Selling a 2012 Outback 210 RS in excellent condition. Only used a handful of times since purchase date of March 2012. We are scheduled to move soon and need to downsize before doing so. Please contact me with any questions or for additional pictures. Asking $14,000 but very willing to negotiate, it has to go soon. Title is clear and the unit is still under the extended warranty purchased from the dealer.

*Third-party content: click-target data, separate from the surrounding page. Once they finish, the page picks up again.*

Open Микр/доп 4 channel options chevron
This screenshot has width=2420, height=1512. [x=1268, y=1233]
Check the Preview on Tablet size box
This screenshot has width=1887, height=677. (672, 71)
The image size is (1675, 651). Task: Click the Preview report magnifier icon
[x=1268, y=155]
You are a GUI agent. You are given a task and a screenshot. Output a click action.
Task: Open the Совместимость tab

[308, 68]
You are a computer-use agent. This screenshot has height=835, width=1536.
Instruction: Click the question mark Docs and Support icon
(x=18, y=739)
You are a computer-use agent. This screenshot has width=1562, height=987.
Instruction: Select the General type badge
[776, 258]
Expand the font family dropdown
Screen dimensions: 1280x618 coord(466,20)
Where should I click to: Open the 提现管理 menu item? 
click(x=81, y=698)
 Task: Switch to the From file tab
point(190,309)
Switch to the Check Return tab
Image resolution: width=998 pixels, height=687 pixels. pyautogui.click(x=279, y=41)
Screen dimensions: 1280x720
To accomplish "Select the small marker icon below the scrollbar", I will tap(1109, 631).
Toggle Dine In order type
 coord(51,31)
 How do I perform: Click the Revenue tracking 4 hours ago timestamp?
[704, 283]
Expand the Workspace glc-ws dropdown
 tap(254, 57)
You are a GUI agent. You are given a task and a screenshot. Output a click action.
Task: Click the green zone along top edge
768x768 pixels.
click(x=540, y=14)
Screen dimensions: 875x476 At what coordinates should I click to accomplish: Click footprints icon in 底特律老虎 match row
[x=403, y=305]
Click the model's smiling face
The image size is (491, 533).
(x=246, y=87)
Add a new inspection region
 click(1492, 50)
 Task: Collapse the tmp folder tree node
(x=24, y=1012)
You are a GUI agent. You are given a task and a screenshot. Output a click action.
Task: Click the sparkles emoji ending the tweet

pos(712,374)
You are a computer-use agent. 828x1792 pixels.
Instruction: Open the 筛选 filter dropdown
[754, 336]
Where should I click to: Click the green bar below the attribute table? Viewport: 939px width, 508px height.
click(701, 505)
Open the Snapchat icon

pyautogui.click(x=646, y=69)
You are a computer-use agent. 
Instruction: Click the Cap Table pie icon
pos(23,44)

Located in Casper, WY but willing to meet within a reasonable distance.


----------



## lanceracs (Oct 29, 2008)

WyoCamper10 said:


> Selling a 2012 Outback 210 RS in excellent condition. Only used a handful of times since purchase date of March 2012. We are scheduled to move soon and need to downsize before doing so. Please contact me with any questions or for additional pictures. Asking $14,000 but very willing to negotiate, it has to go soon. Title is clear and the unit is still under the extended warranty purchased from the dealer.
> 
> Located in Casper, WY but willing to meet within a reasonable distance.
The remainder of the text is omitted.